(Collected data entries)
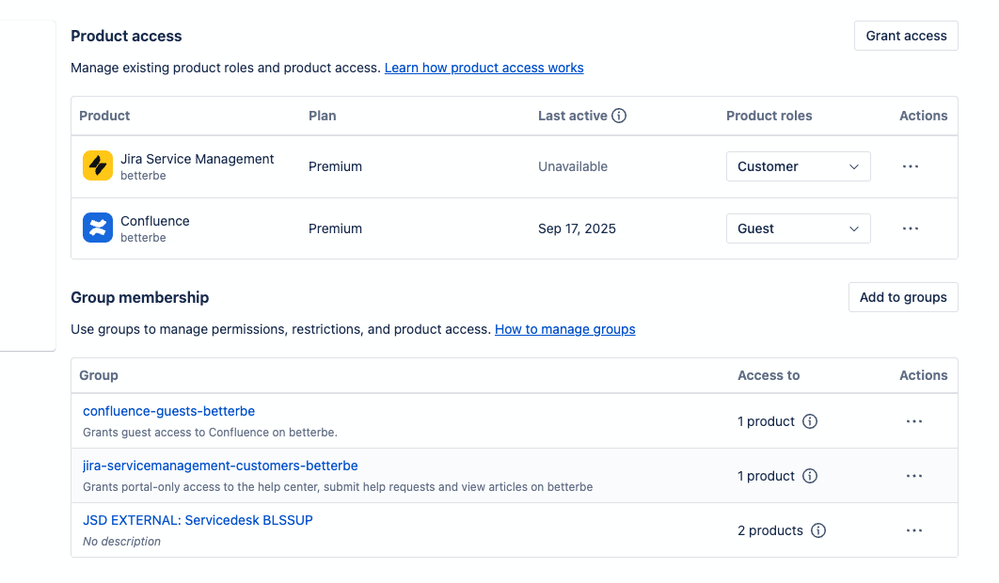Click info icon for confluence-guests-betterbe access
Viewport: 999px width, 583px height.
pos(810,422)
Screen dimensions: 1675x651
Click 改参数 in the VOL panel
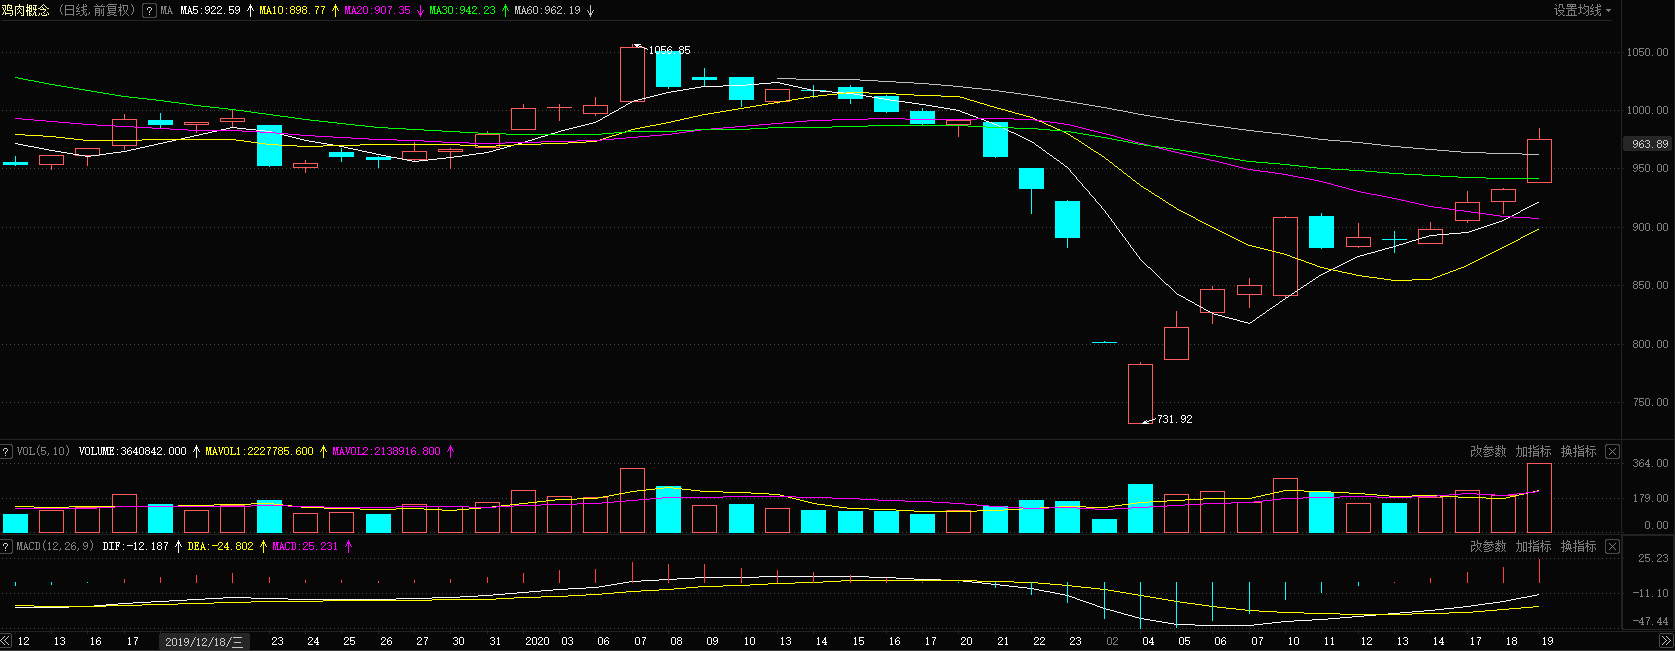point(1488,452)
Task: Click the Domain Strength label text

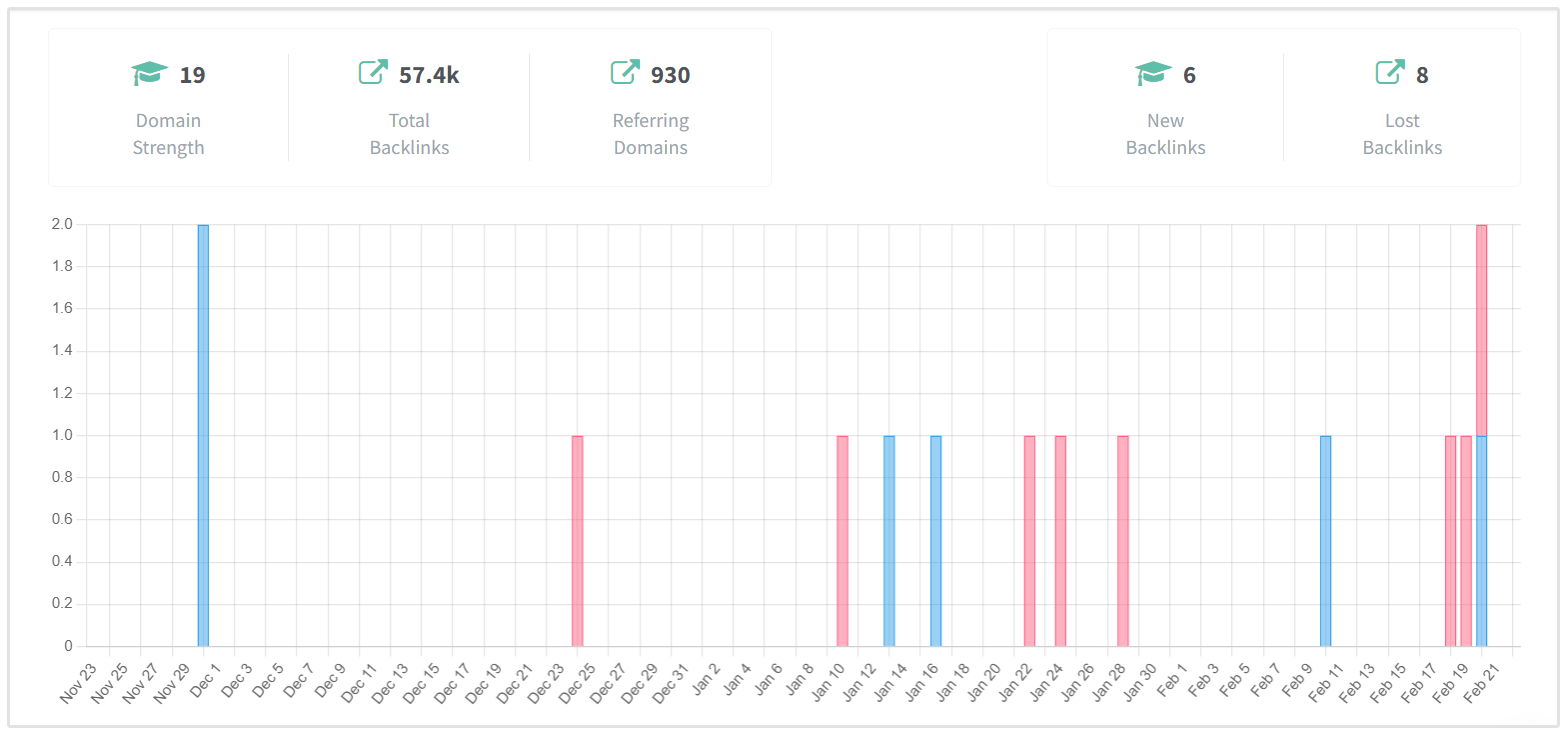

== Task details ==
Only the lines from the line that contains "Screen dimensions: 1675x651" through the end of the entries are to be written out, exactly and without pictures, both ends included.

== Reply to the task ==
Screen dimensions: 1675x651
Click 改参数 in the VOL panel
point(1488,452)
Task: Click the Domain Strength label text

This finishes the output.